◆ **Exercise**: Beginning with the line that holds "Task: Toggle Checkout", copy each line through the end of the material below, exactly and with no pictures.

◆ **Records to use**:
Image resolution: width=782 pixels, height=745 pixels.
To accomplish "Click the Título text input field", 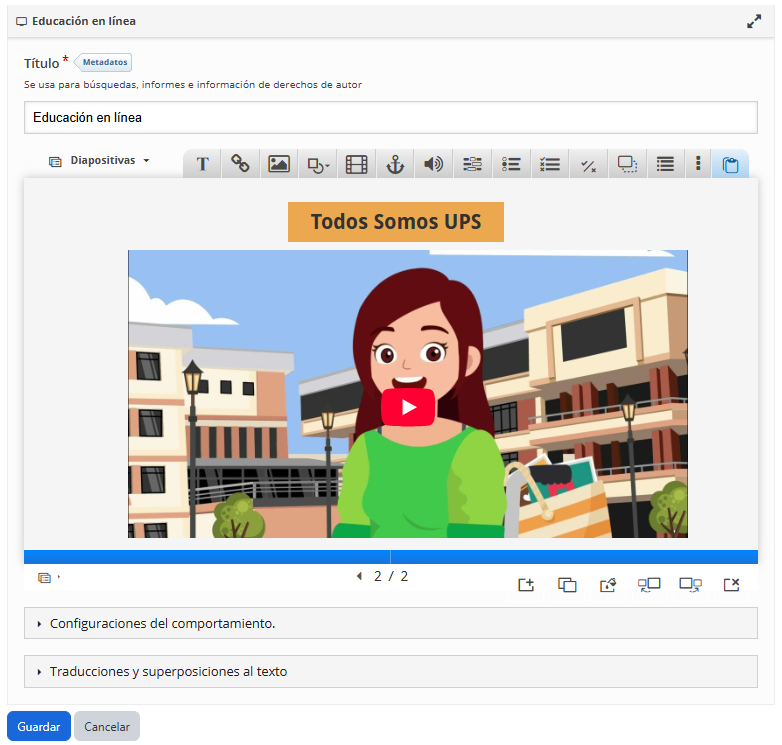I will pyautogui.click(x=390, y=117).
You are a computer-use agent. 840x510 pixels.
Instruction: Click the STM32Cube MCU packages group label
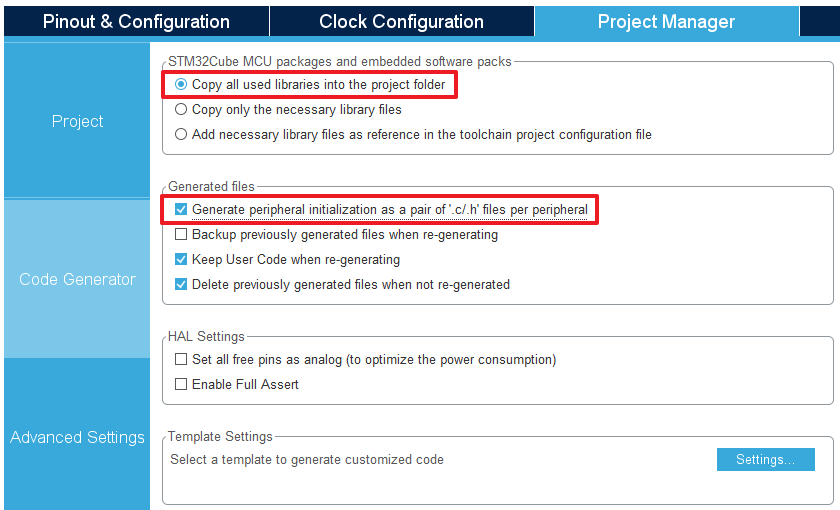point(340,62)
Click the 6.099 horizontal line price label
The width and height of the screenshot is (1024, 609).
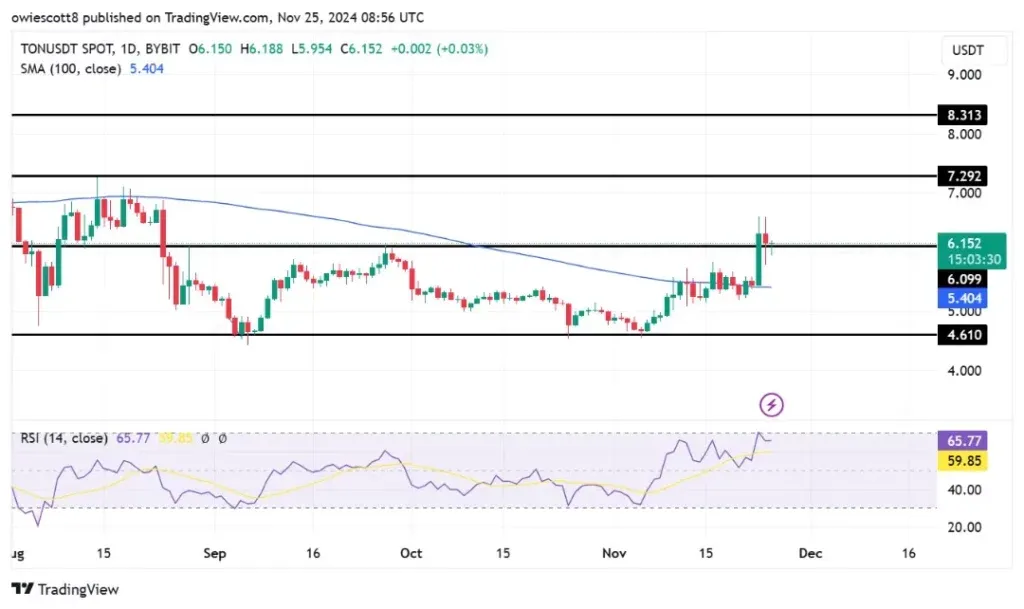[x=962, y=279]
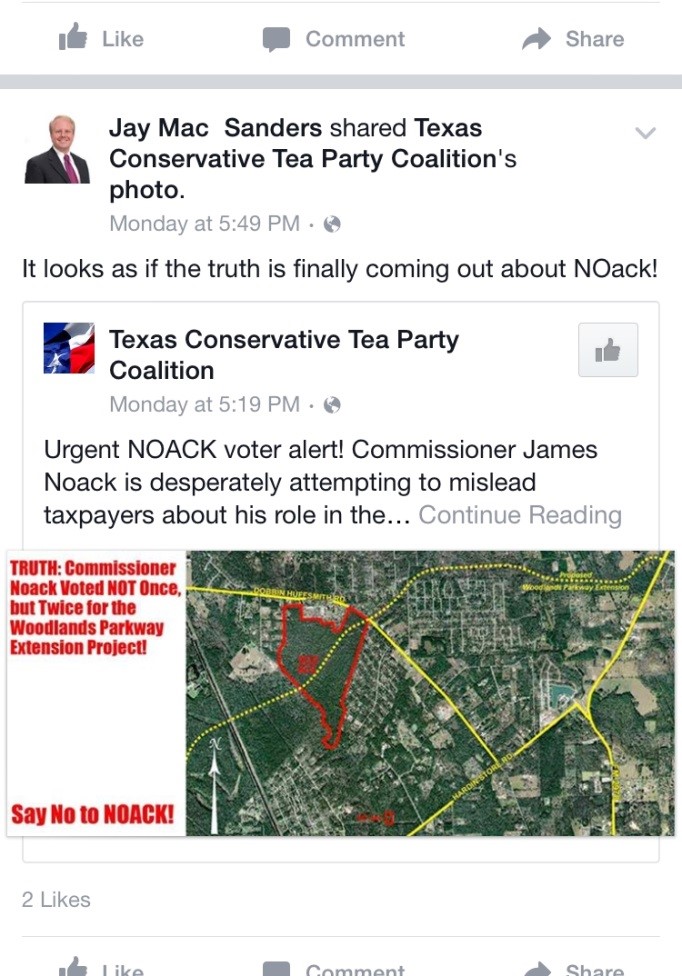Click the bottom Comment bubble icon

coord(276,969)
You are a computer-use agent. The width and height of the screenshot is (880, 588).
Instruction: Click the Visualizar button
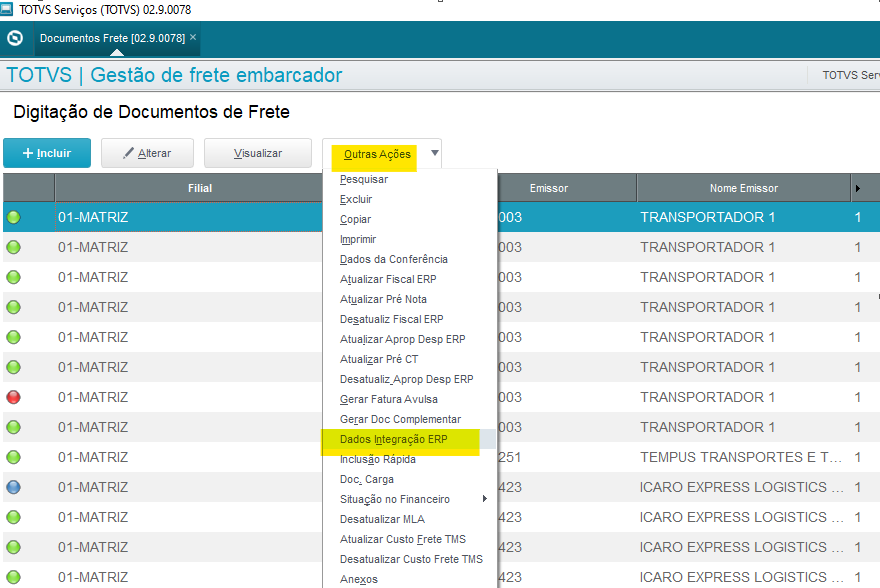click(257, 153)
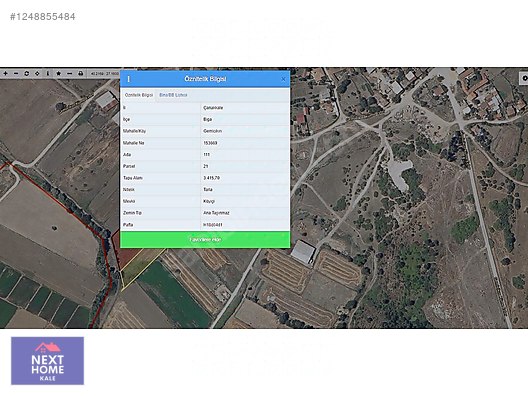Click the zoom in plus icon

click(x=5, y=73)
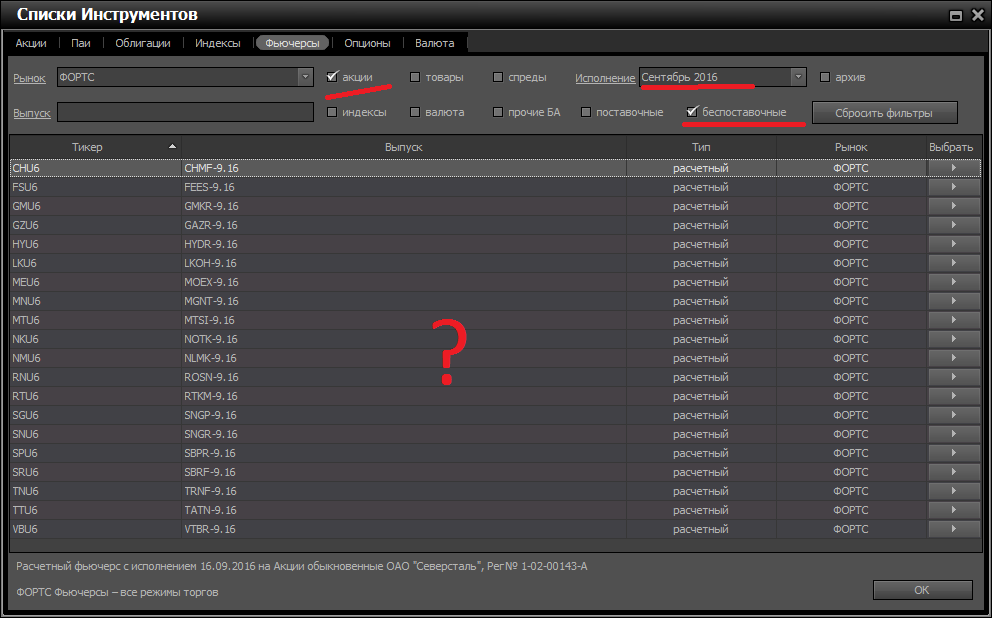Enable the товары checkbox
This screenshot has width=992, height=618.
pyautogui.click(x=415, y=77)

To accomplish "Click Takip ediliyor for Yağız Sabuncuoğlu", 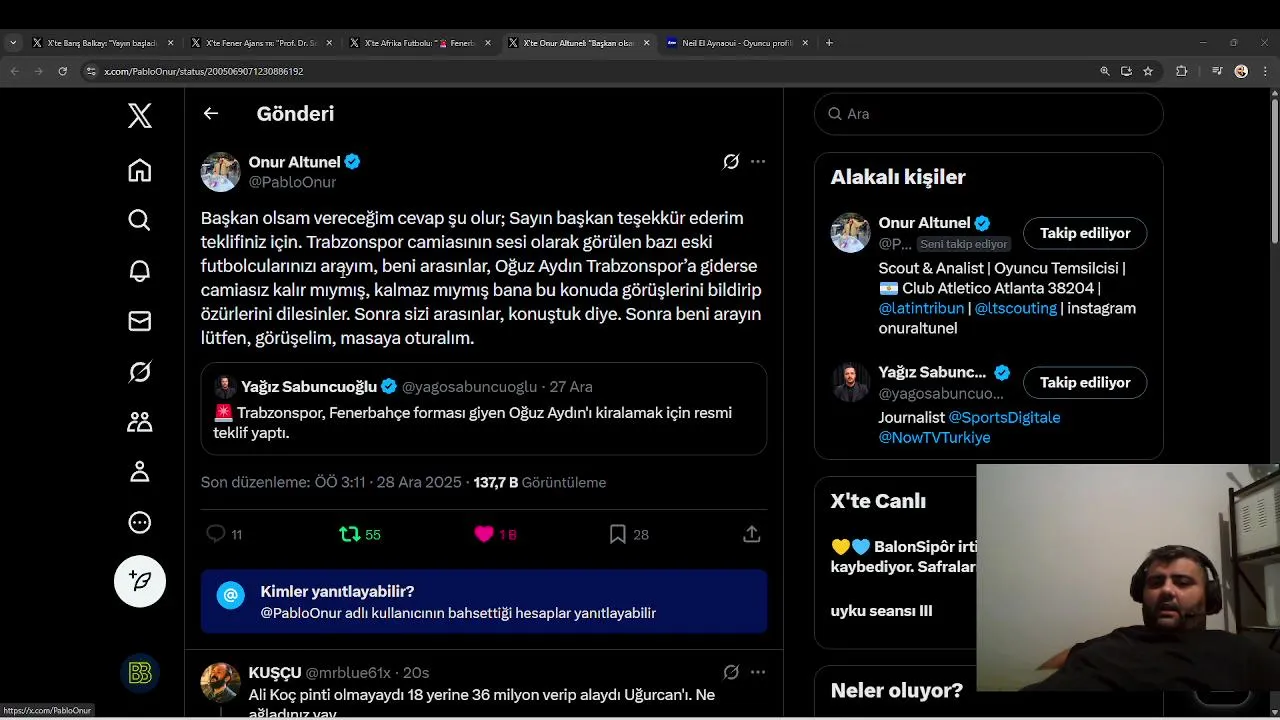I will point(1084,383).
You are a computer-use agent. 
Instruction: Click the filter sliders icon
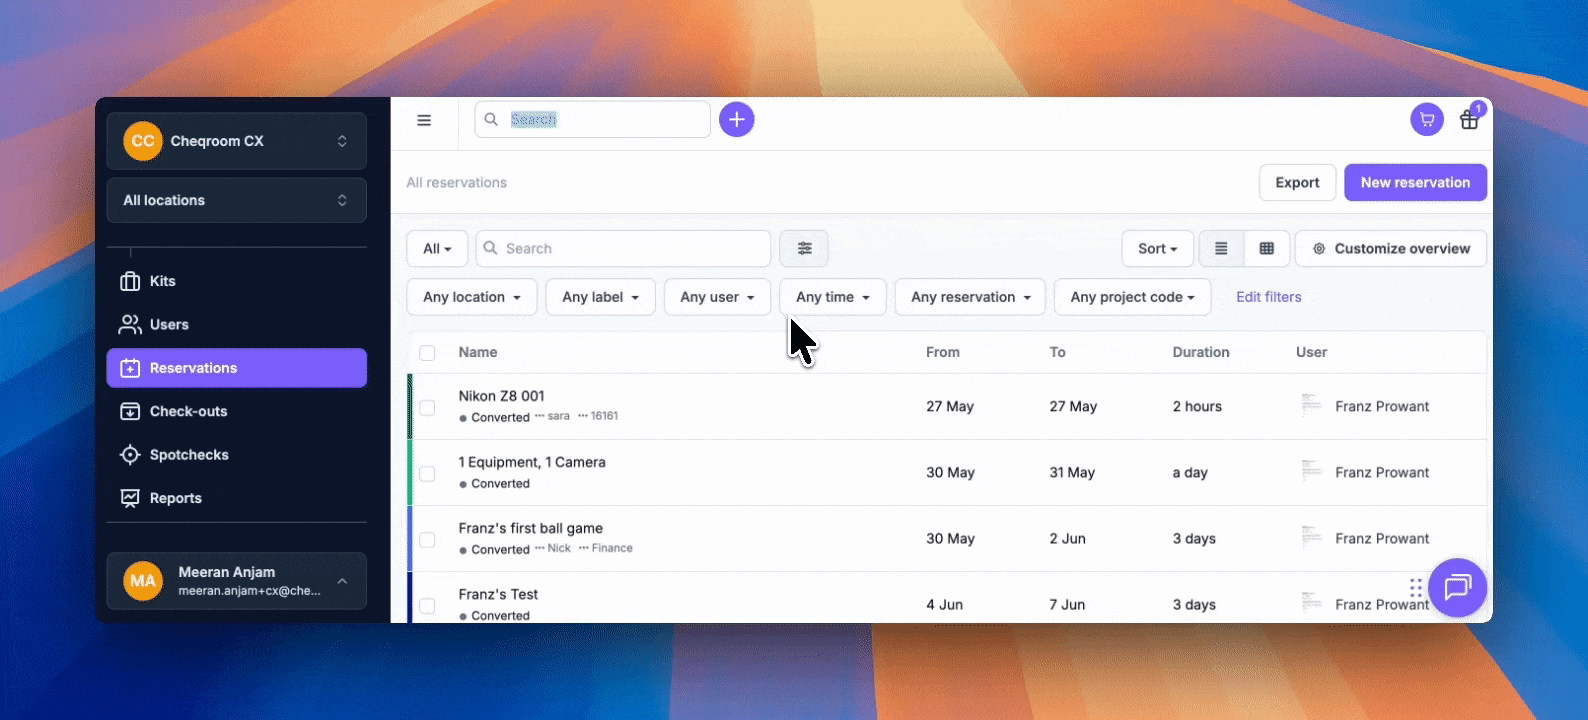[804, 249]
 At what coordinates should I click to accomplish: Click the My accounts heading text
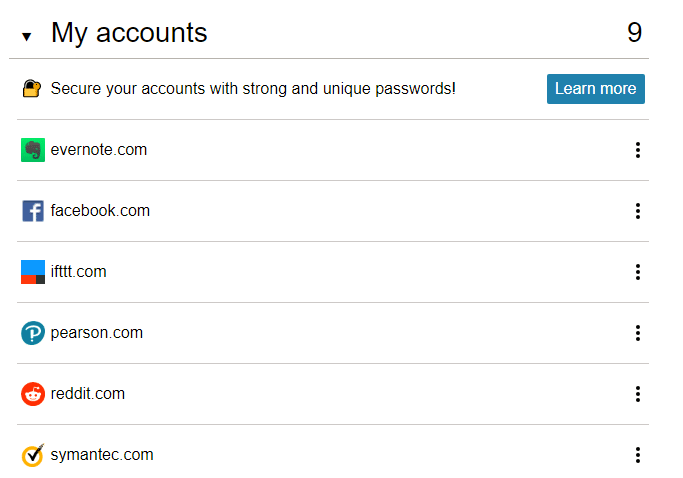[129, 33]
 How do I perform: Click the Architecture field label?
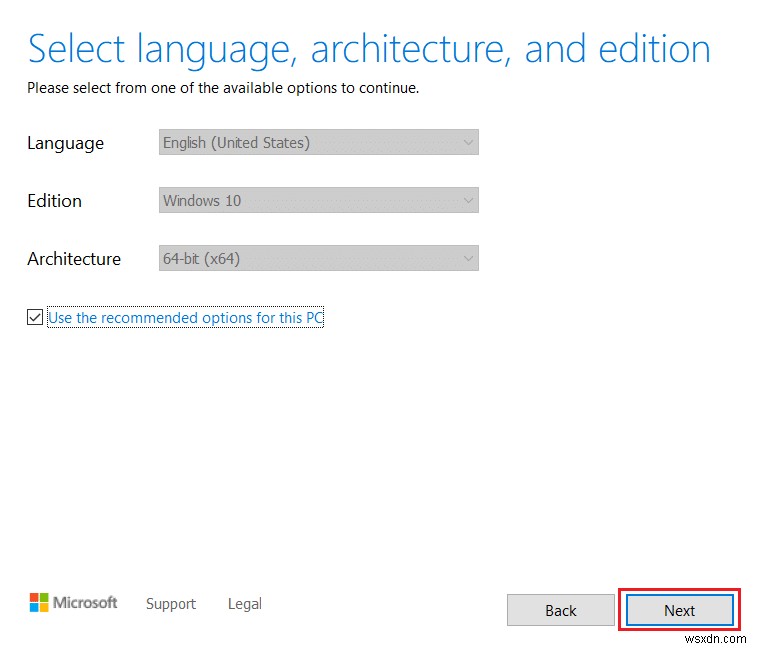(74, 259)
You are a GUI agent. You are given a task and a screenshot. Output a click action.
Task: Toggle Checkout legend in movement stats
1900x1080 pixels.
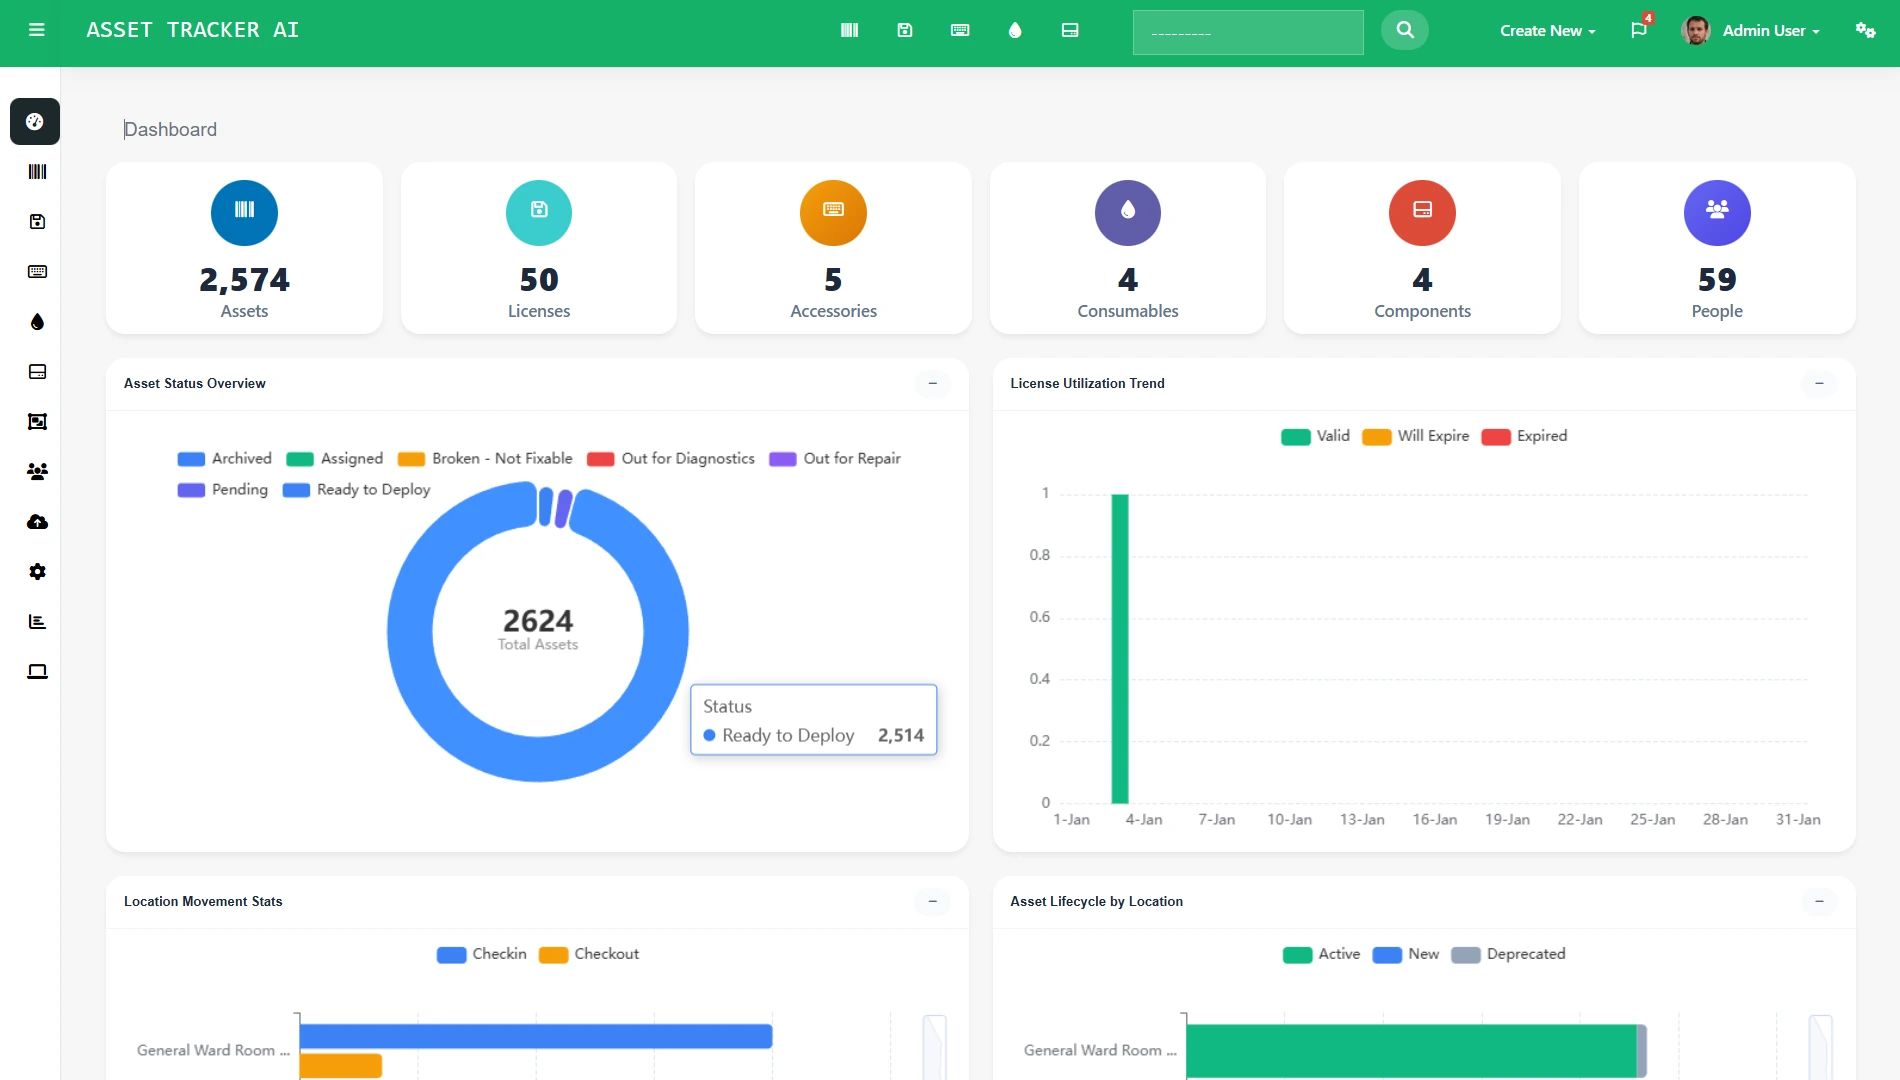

◆ **Answer area**:
Task: Toggle Checkout legend in movement stats
1900x1080 pixels.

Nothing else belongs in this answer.